Editorial: Confusión entre política y justicia

Editorial: Confusión entre política y justicia

El conflicto está en manos de los magistrados y ellos son los que deben conducirlo al desenlace

El Norte
EL NORTEValladolid

La decisión del tribunal de Schleswig-Holstein de entregar al expresidente de la Generalitat al Estado español que lo reclama solo por el delito de malversación ha sido interpretado por el soberanismo como una declaración de inocencia que alcanzaría al conjunto de los investigados por la tentativa independentista y que obligaría supuestamente a la Fiscalía, que aún debe calificar el caso, a retirar los principales cargos. El vicepresidente de la Generalitat y los abogados de los imputados han mantenido esta tesis y han instado a la acusación pública a que aproveche esta «ocasión de oro». En el mismo sentido, los convocantes de la manifestación del sábado en Barcelona han pedido al Gobierno de Pedro Sánchez que inste a la Fiscalía a retirar cargos contra esos dirigentes y a liberar a los «rehenes políticos». La actitud del tribunal de Schleswig-Holstein no exculpa a Puigdemont: se limita a negar que los hechos relatados por Llarena, que a su juicio en España constituirían un delito de rebelión, fuesen constitutivos en Alemania de un delito de alta traición, la figura homóloga. Es absurdo pretender que una instancia judicial regional y remota pueda enmendar la plana al Tribunal Supremo español. Pero más grave es aún el desenfoque que manifiestan los líderes del independentismo al reclamar al Ejecutivo que dé instrucciones a la Fiscalía para que libere a los detenidos y deje de perseguir a los huidos.
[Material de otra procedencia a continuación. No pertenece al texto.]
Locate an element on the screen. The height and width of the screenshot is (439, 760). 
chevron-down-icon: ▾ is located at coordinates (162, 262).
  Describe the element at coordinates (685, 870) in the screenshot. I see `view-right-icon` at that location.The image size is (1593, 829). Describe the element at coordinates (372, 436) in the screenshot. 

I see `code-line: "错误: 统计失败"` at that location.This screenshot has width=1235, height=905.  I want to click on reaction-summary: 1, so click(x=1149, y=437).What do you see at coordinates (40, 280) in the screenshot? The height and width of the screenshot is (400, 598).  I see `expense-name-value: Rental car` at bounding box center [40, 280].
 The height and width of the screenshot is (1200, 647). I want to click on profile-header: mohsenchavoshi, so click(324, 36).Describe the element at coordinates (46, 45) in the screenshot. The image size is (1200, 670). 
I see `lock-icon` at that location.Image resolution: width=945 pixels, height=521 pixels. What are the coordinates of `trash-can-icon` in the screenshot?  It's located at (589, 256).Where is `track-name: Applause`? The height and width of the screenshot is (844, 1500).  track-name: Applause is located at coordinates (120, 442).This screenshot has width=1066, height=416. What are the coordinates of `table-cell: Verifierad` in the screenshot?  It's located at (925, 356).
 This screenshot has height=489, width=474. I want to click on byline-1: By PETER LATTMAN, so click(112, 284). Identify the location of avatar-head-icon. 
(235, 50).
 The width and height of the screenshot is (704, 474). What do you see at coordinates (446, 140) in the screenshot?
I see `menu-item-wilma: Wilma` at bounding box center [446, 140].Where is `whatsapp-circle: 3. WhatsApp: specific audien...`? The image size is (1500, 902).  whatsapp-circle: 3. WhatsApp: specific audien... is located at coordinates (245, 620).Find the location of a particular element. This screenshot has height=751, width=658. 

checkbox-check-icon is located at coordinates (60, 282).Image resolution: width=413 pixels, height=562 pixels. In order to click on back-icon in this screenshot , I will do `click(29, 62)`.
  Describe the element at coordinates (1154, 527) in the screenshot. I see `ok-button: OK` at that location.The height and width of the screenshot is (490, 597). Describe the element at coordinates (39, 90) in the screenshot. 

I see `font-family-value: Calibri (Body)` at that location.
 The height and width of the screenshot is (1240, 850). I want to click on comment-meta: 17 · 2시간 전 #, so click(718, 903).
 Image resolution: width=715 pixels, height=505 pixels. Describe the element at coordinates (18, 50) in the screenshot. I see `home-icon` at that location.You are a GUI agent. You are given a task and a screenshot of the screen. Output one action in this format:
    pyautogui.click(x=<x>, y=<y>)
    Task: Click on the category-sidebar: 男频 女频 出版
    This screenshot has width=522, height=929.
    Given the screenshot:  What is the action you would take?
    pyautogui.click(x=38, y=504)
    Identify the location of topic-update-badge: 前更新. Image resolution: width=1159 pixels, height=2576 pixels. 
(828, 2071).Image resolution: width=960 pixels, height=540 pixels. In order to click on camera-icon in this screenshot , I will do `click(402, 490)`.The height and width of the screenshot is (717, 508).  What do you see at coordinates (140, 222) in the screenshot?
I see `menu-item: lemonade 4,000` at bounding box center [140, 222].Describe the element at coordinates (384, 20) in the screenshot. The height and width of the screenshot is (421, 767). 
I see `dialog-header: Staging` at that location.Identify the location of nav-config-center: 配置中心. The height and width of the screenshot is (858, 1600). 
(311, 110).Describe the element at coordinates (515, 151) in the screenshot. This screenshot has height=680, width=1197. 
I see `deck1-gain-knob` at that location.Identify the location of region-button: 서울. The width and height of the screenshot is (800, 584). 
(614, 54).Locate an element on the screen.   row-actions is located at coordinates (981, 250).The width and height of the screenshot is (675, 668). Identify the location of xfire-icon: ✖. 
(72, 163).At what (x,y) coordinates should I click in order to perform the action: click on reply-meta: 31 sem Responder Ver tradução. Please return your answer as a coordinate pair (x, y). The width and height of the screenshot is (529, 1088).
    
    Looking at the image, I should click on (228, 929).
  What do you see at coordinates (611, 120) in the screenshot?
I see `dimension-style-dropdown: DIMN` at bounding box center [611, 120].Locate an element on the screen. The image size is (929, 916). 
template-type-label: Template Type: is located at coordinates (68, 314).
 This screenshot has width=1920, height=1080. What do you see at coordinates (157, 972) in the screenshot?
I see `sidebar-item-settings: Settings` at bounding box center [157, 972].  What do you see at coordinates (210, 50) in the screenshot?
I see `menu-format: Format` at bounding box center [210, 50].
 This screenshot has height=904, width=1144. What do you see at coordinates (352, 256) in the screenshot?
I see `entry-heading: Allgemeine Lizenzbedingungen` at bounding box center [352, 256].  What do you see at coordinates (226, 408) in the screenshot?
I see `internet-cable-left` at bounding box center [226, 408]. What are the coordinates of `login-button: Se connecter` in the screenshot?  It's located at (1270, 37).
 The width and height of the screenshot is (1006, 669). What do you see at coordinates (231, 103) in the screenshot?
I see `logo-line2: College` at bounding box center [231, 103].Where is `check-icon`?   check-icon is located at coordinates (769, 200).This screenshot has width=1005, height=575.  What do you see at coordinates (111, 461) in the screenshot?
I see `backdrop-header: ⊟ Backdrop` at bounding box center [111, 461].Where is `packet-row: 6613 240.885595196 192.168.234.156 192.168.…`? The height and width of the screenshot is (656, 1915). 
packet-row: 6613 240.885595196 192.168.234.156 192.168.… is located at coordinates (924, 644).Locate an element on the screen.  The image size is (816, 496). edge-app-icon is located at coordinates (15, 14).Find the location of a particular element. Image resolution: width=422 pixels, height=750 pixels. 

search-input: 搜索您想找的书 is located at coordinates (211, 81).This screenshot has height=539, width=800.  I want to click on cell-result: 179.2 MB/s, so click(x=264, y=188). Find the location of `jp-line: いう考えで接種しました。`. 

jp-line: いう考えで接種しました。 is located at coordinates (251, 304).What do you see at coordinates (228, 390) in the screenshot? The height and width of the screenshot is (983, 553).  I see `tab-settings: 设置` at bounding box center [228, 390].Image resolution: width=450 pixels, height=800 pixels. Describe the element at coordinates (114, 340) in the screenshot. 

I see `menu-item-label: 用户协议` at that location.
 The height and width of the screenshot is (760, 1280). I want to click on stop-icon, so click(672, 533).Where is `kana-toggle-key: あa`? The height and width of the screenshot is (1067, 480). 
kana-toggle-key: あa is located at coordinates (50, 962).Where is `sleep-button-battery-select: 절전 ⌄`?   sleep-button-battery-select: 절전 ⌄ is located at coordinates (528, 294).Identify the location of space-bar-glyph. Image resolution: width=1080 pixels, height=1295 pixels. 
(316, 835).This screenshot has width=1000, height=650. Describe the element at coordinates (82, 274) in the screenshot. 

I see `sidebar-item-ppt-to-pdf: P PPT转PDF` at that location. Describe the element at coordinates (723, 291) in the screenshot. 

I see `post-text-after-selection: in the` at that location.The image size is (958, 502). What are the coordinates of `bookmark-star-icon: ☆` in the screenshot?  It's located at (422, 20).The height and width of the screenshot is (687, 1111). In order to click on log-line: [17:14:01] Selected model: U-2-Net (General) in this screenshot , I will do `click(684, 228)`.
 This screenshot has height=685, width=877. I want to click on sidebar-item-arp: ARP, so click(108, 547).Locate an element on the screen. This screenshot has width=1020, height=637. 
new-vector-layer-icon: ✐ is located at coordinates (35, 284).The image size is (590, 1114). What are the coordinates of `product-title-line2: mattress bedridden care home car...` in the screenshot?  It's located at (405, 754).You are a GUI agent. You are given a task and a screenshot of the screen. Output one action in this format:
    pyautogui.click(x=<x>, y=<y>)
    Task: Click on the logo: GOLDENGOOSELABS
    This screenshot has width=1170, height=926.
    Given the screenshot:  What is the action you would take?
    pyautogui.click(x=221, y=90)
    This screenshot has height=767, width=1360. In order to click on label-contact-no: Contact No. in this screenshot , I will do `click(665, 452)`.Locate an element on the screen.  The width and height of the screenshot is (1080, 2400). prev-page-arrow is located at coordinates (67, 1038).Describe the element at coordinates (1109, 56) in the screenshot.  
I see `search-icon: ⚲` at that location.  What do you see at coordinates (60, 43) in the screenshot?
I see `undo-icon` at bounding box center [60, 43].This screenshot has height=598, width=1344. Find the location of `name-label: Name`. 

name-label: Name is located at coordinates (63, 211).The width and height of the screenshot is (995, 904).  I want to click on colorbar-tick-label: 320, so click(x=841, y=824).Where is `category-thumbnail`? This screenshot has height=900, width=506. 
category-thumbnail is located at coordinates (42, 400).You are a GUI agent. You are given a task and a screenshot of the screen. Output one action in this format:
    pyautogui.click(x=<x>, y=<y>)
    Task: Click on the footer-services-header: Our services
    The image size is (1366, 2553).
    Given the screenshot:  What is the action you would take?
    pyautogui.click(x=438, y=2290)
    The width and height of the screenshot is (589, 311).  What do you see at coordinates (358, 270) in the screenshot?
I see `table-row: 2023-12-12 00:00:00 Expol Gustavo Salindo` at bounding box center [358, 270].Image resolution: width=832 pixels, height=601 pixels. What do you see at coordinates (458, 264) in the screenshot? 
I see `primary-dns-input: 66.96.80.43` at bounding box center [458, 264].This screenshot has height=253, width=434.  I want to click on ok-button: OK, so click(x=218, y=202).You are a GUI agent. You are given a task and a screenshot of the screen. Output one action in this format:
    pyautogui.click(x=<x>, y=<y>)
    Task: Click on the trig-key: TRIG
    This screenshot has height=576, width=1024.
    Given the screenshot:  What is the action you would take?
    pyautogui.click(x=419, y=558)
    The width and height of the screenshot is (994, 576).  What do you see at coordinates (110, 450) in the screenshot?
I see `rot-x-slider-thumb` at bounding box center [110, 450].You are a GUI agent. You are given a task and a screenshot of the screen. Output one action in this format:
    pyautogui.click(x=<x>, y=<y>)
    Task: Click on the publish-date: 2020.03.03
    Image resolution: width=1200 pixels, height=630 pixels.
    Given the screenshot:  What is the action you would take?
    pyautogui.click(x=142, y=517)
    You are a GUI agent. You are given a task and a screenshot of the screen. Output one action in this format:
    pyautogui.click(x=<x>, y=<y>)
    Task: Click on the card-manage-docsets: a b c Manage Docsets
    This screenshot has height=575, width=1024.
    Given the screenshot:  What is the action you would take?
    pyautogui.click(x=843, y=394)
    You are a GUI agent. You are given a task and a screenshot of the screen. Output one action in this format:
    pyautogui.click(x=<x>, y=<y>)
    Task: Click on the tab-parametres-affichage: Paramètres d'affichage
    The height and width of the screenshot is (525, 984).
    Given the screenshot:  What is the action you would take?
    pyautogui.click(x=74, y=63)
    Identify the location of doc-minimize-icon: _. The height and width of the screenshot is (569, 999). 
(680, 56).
Viene al caso rememorar que la ilegítima ley de Transitoriedad Jurídica y Fundacional de la República aprobada en septiembre por el Parlament ya establecía que el presidente de la Generalitat designaría al presidente de Tribunal Supremo de Cataluña. La confusión entre los poderes del Estado es uno de los rasgos característicos de todos los totalitarismos. Y la pretensión de que el presidente Sánchez instruya a la fiscal general del Estado, o al propio Tribunal Supremo, sobre el destino que corresponde a los implicados en el golpe de mano del 1-O indica o una inaceptable deriva autoritaria o el desconocimiento de los grandes principios políticos que rigen en las democracias occidentales. El conflicto está en manos de los jueces y ellos son los que deben conducirlo al desenlace.

Trump y sus aliados

Donald Trump tampoco defraudó a su marcha del Reino Unido, donde ha permanecido cuatro días después de acudir al encuentro de la OTAN. En Bruselas abroncó a sus aliados políticos y militares por el gasto en la defensa de Europa. Entonces, los jefes de Gobierno reunidos, ya bien entrenados, hicieron lo mejor: evitar toda polémica, esperar a que terminara la función y Trump siguiera su viaje, que termina en Finlandia hoy con un encuentro con Vladímir Putin, y delegar en el secretario general de la Alianza, el noruego Jens Stoltenberg. Este dijo comprender la necesidad de incrementar la contribución económica de los Estados europeos a la OTAN y explicó que están en marcha medidas al respecto y, como todo el mundo, debió sentirse aliviado cuando el presidente se fue. Lo dicho por Trump sobre la necesidad de incrementar el gasto militar de la Alianza es exacto y un programa al respecto está en marcha por las vías ordinarias y reglamentarias, no a voces ni riñendo a nadie en público. Pero ayer soltó otra andanada a sus socios europeos: afirmó que la Unión Europea es una «enemiga» de Estados Unidos. Un nuevo ataque injustificado antes de verse con el presidente ruso.